■ **DATA FOR THE TASK**
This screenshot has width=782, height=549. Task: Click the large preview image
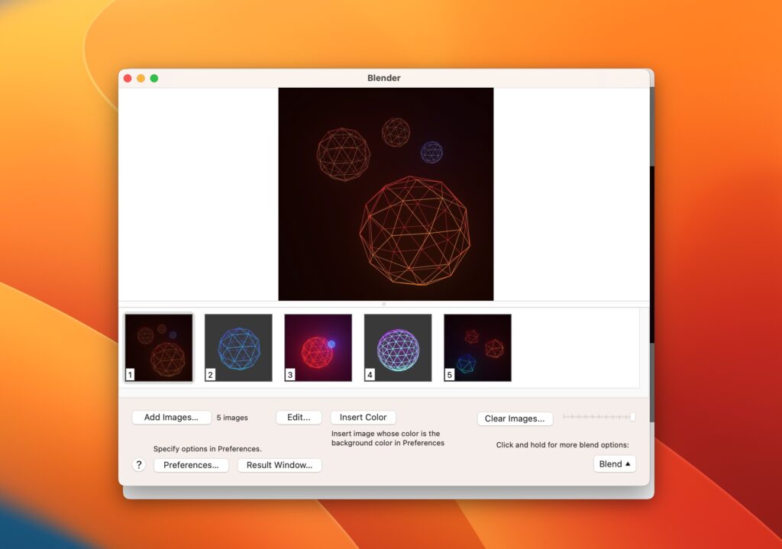tap(386, 192)
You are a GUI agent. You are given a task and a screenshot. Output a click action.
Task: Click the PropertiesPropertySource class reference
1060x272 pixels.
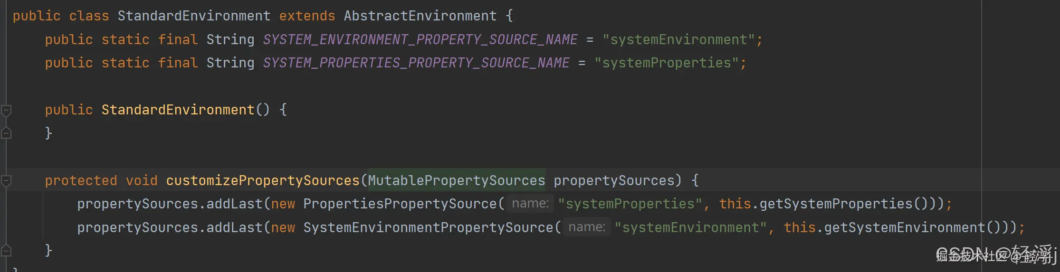pos(400,204)
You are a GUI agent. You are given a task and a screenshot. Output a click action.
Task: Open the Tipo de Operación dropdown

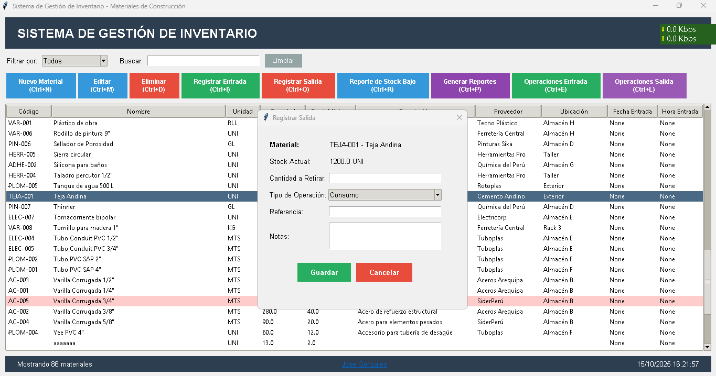click(384, 195)
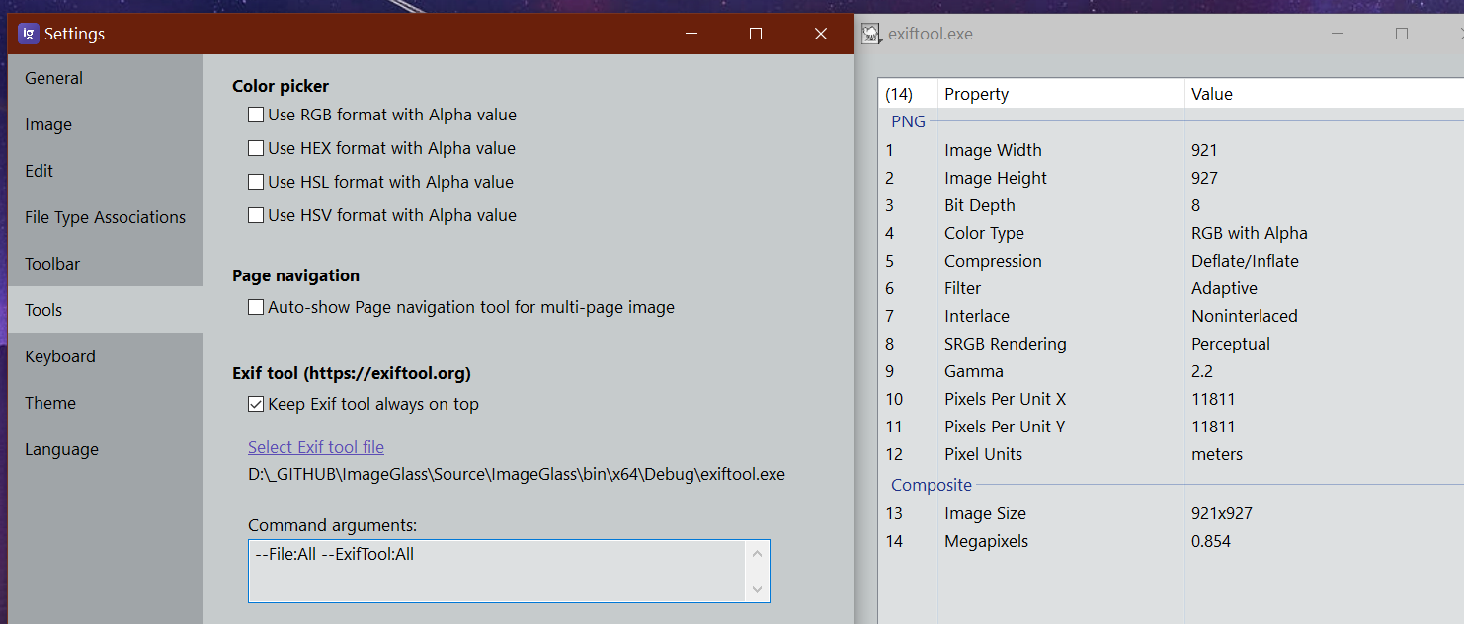Open the Edit settings section

39,171
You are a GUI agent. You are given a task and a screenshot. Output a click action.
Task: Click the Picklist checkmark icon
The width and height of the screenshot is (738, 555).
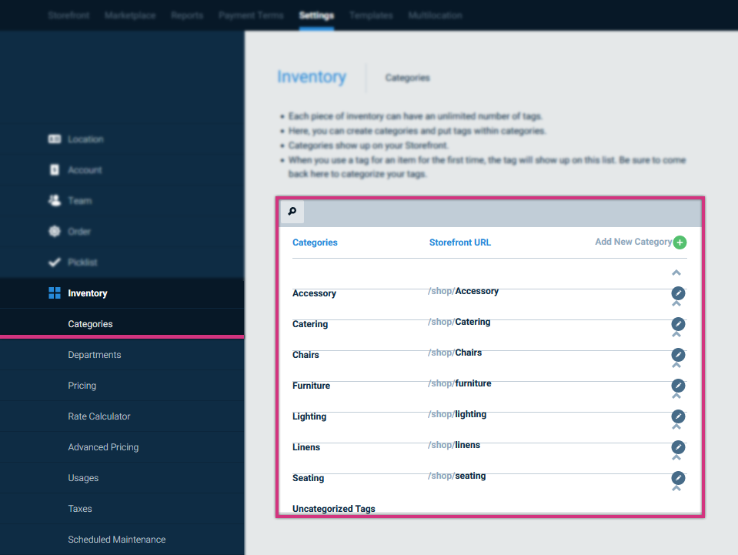tap(54, 262)
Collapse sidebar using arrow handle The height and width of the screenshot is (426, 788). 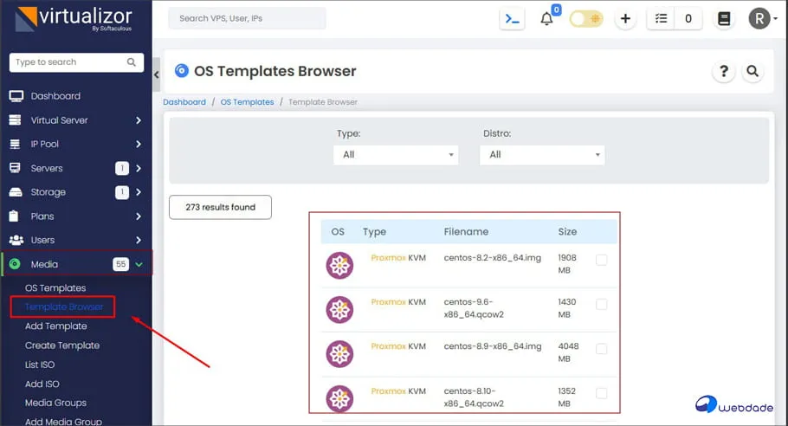157,75
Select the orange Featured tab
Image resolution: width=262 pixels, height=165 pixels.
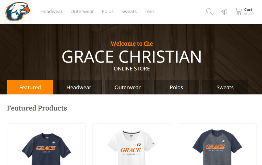[30, 87]
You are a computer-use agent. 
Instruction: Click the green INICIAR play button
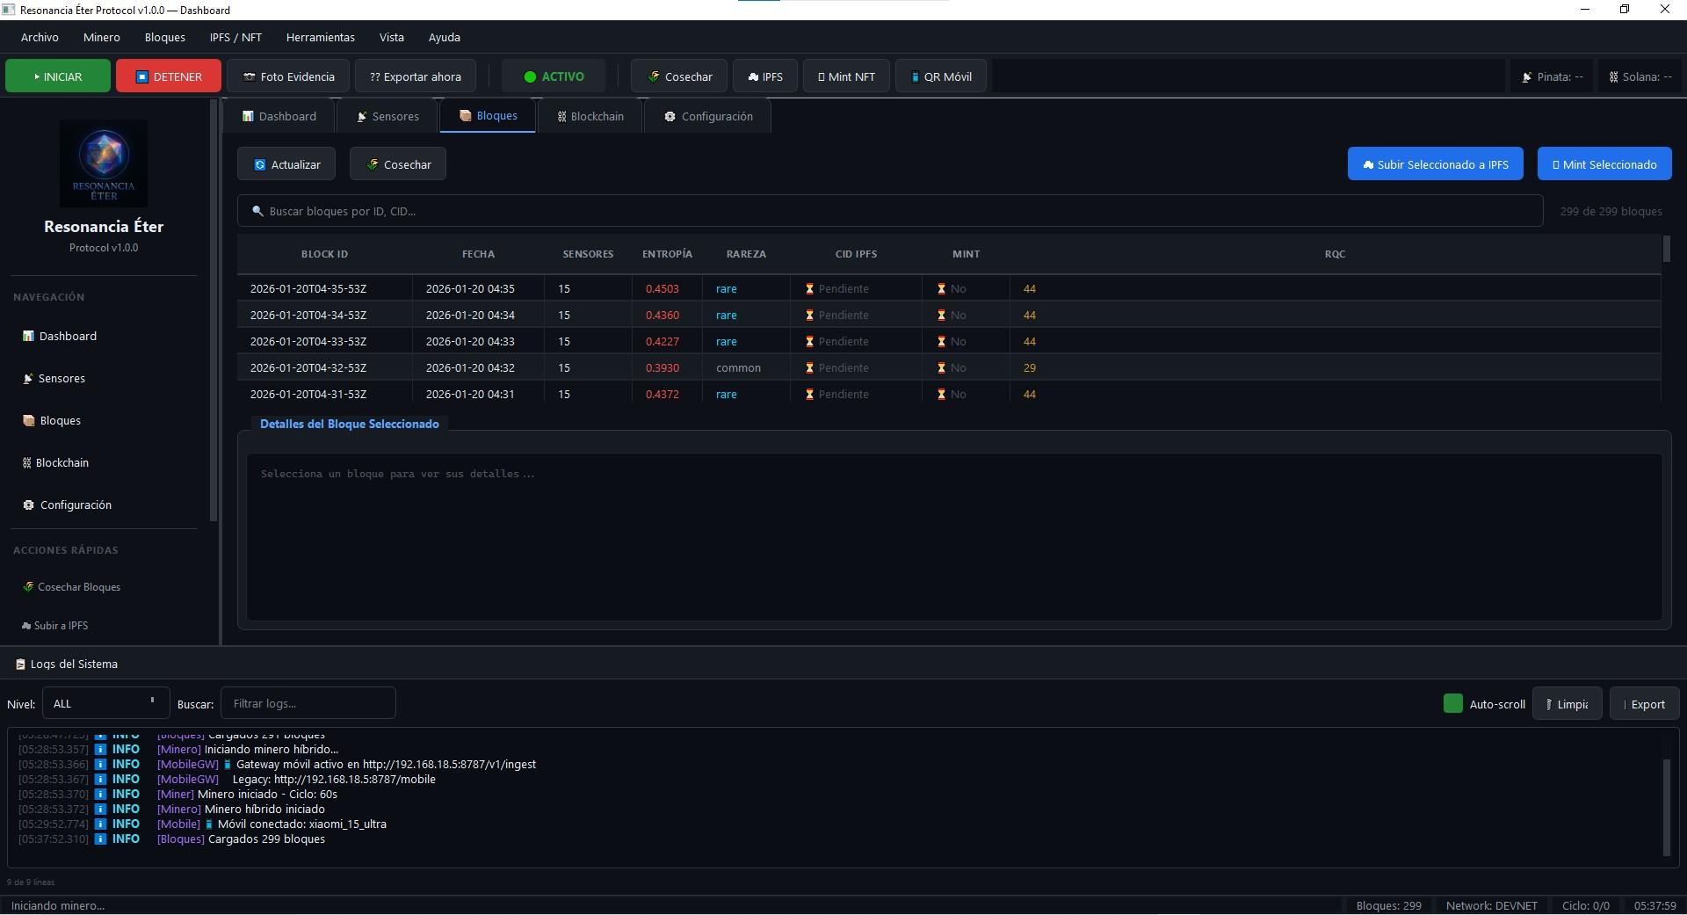58,76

■ **ASSIGNMENT**
An exact copy is needed of the lines running from the one containing "You are a computer-use agent." through the last line of the material, and of no others; pictures stay out.

■ **RESPONSE AREA**
You are a computer-use agent. 
Instruction: Click the green INICIAR play button
58,76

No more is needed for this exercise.